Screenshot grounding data
++++++++++
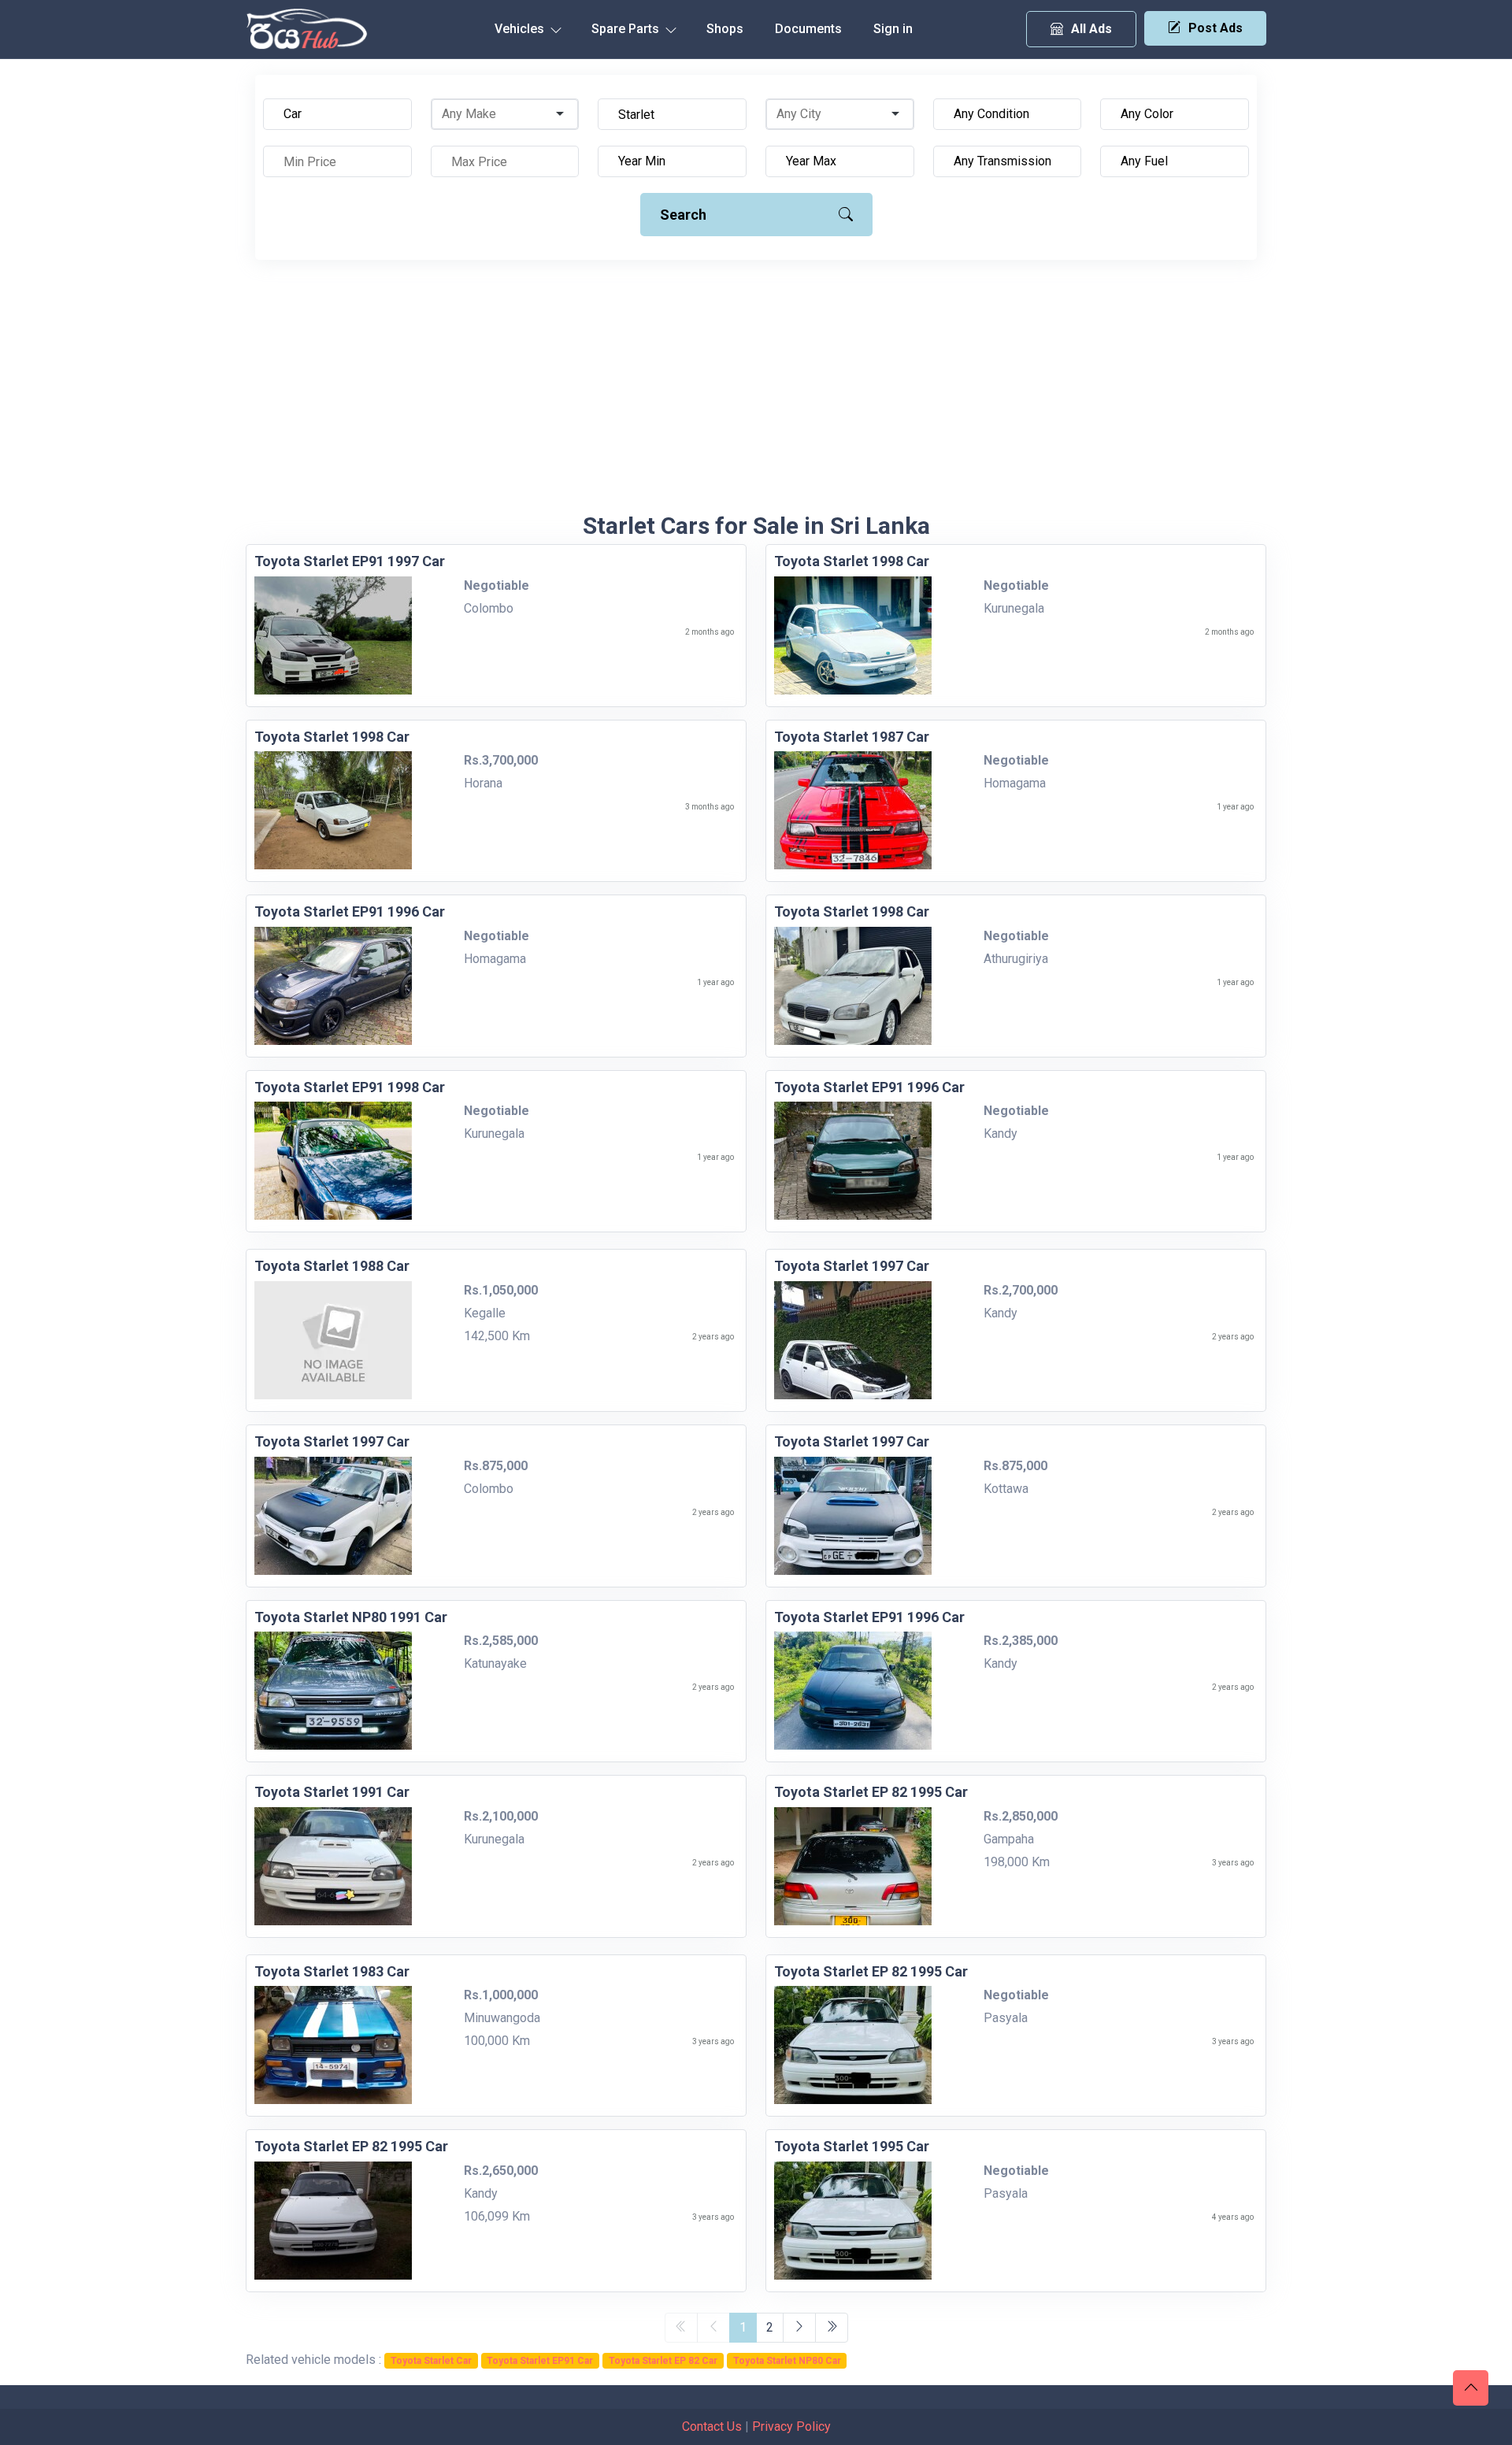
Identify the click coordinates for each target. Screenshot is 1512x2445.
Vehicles (521, 28)
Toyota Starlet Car (431, 2360)
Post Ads (1215, 27)
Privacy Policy (791, 2426)
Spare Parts (626, 28)
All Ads (1091, 28)
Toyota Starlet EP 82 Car (663, 2360)
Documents (808, 28)
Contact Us (712, 2426)
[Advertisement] (756, 393)
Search (683, 214)
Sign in (893, 28)
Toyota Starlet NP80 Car (787, 2360)
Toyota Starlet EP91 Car (540, 2360)
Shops (724, 28)
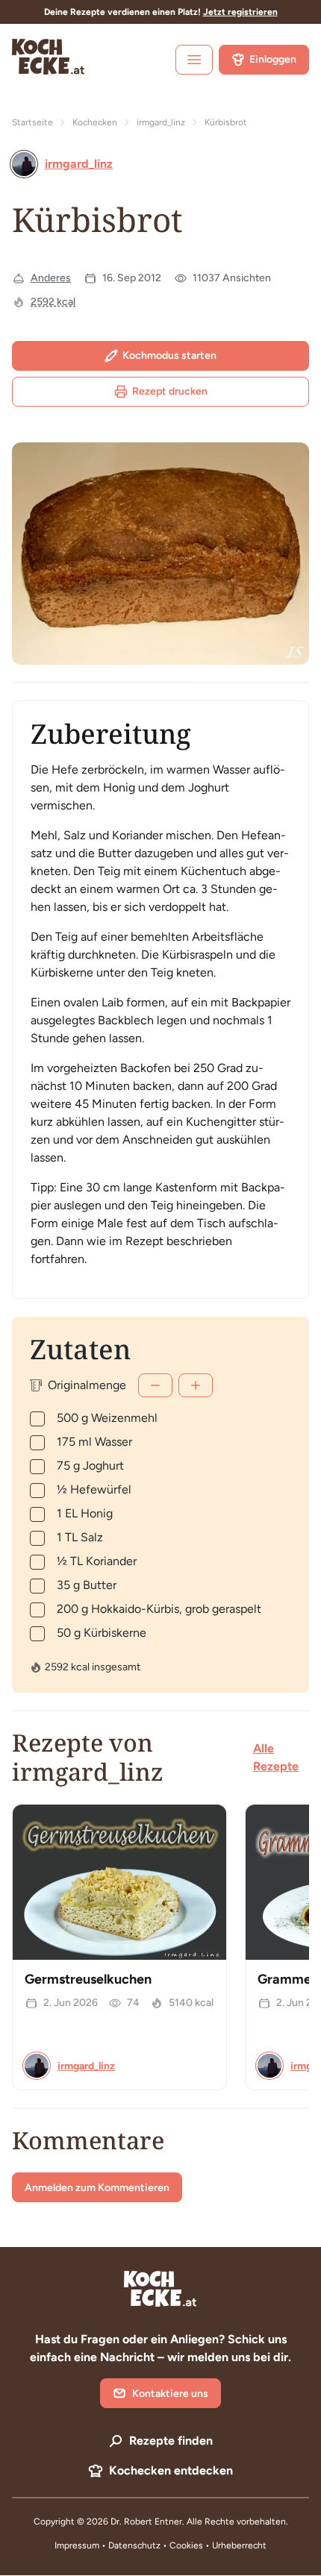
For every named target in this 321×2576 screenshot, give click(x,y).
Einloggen (272, 59)
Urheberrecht (239, 2545)
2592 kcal (53, 301)
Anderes (51, 278)
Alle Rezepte (276, 1757)
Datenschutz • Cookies (156, 2545)
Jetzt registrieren (240, 12)
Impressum (76, 2545)
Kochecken (94, 122)
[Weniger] (155, 1385)
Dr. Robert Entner (146, 2521)
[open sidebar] (194, 60)
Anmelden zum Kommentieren (97, 2187)
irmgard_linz (161, 122)
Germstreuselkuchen (88, 1979)
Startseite (32, 122)
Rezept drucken (170, 391)
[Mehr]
++++++++++
Problem description: Only a number is wanted here: the tally of lines in the entries that include the word "Toyota".

Response for this exercise: 4